Methods: Retrospective analysis of 522 surgically treated LCBM patients (2015– 2021) from four Chinese institutions was conducted. Patients were randomized 7:3 into training (n=365) and validation (n=157) cohorts. Multivariate Cox regression identified independent prognostic factors, which were incorporated into a nomogram predicting 6-/12-/18-month overall survival (OS). Model performance was assessed via time-dependent ROC curves (AUC), calibration plots, and decision curve analysis (DCA).

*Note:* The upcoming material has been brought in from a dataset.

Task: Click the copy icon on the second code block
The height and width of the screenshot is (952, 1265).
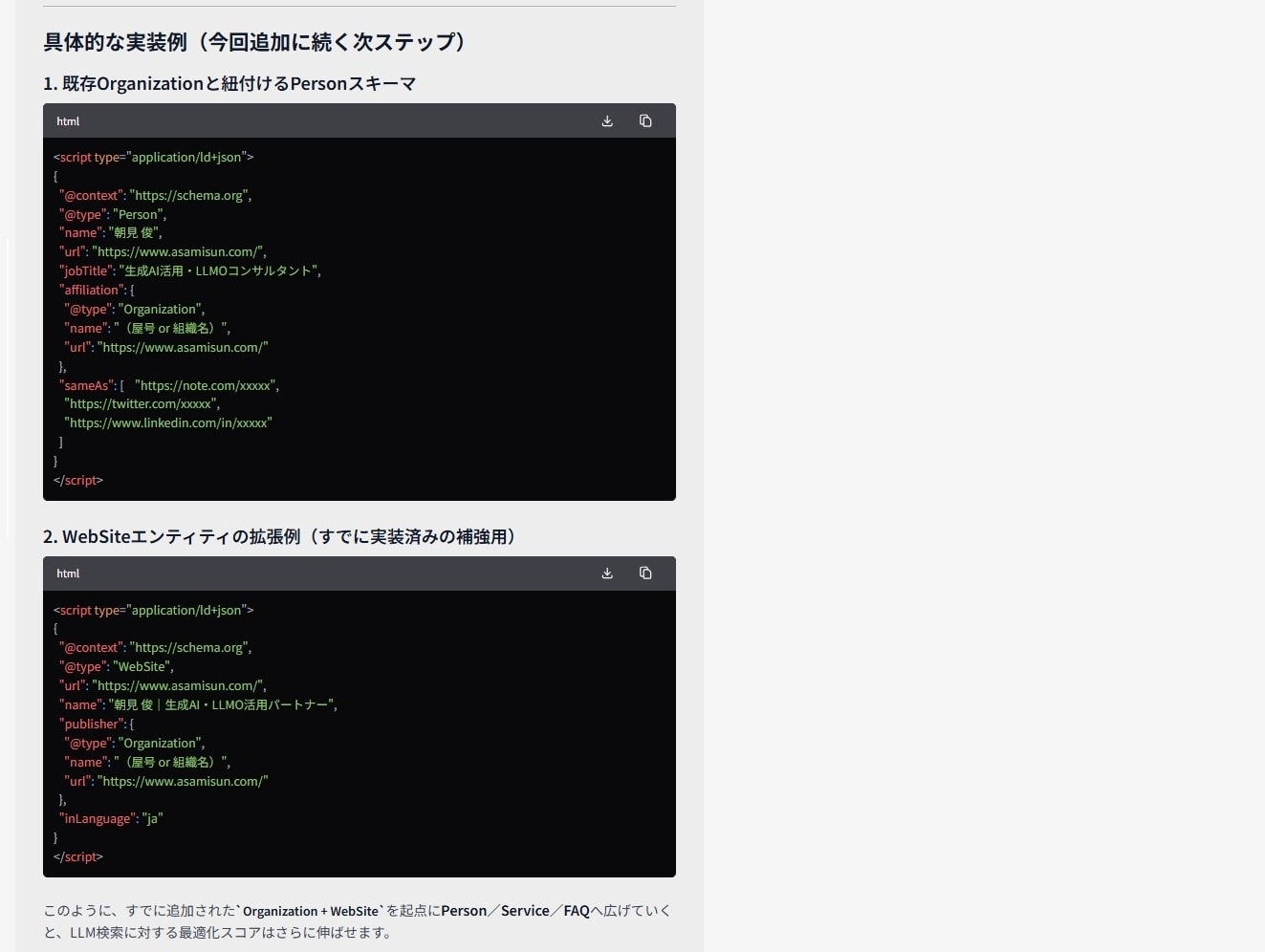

Results: The median OS after neurosurgery was 9 months (range: 4– 18 months), with 6-, 12-, and 18-month survival rates of 86.2%, 46.7%, and 17.2%, respectively. Independent predictive factors included brain metastasis size ≥ 5 cm, Leptomeningeal metastasis(LM), EGFR mutation with TKI treatment, and extracranial metastases. The nomogram demonstrated robust discriminative ability and calibration. EGFR-mutant patients receiving postoperative TKIs showed significantly prolonged survival attributable to enhanced blood-brain barrier permeability. Finally, the authors developed a web-based dynamic nomogram for LCBM patients to facilitate clinical implementation.
Conclusion: This study establishes a validated prognostic model integrating tumor burden, EGFR mutation status, and metastatic patterns. It demonstrates that EGFR-guided TKI therapy and bone metastasis surveillance critically influence LCBM outcomes. The nomogram provides a quantifiable framework for risk-adapted therapeutic decisions, advancing precision oncology in neuro-oncology practice.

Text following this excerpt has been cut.